Q: What element is derived from a Norse god?
A: Thorium.
Q: What did the geologist say when his doctor asked him if he was ready for his colonic?
A: No FRACKING way!!!
Q: What do you do with a dead geologists?
A: Barium
Q: What weapon can you make from the elements potassium, nickel and iron?
A: A KNiFe.
Q: Anyone know any jokes about sodium deposits?
A: Na
Q: Wanna hear the mountain joke?
A: nah you won't get over it
Q: Why shouldn't you let a geologist drive your car?
A: Because they get hammered and stoned.
Q: What do you call a can of pop found in a conglomerate?
A: Coca-Cola Clastic
Q: Why do Earth Science professors like to teach about ammonia?
A: Because it's basic material.
Q: What did the Cowboy Chemist tell his horse?
A: HIO Ag!
Q: If H20 is water what is H204?
A: Drinking, bathing, washing, swimming.
Q: According to a geologist, why is the world so diverse?

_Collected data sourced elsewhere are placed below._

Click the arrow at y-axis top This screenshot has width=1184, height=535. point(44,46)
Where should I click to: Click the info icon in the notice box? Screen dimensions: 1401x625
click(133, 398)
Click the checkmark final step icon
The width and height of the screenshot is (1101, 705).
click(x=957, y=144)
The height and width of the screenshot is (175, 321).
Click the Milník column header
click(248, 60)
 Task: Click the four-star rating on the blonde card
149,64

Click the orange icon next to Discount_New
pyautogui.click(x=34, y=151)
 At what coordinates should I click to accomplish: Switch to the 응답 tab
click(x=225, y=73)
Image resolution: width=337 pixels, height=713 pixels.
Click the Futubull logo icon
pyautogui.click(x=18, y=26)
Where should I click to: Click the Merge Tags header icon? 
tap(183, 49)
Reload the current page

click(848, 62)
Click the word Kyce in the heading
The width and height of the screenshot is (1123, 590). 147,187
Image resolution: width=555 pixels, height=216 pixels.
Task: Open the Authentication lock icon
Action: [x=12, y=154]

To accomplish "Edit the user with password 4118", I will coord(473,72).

A: Because it's made up of alkynes of people.
Q: What do geologists call a benzene ring with iron atoms replacing the carbon atoms?
A: A ferrous wheel.
Q: What's wrong with a joke involving Cobalt, Radon, and Ytterium?
A: its CoRn Y
Q: What did the bartender say when oxygen, hydrogen, sulfur, sodium, and phosphorous walked into his bar?
A: OH SNaP!
Q: How did the blonde define hydrophobic on her Earth Science exam?
A: Fear of utility bills.
Q: What fruit contains Barium and double Sodium?
A: BaNaNa!
Q: What is the chemical formula for the molecules in candy?
A: Carbon-Holmium-Cobalt-Lanthanum-Tellurium or CHoCoLaTe
Q: Why do Geologists go to Lollapalooza?
A: To get their "Rock" On.
Q: What did the Psychologist tell the geologist?
A: "Every decline is a great Break Through"
Q: What happens when you look up geology jokes?
A: You know you've hit rock bottom!
Q: Why was the sedimentary rock extra cheap?
A: Because it was on shale.
Q: Why wasn't the geologist hungry?
A: He lost his apatite.
Q: Why shouldn't you lend a geologist money?
A: They consider a million years ago to be Recent.
Q: Mountains aren't funny....?
A: They're hilarious.
Q: Why was the Geologist expelled from Reform School?
A: He was a dirty layer!
Q: What's black, white, purple, yellow and blue?
A: Sugilite, opal, and sardonyx fighting over a gumball.
Q: Where do geologists like to relax?
A: In a rocking chair
Why are geologists good at stand up comedy?
They know really "dirty" jokes
Did you know that geologists are athletic?
Yeah, I read it in Quartz illustrated.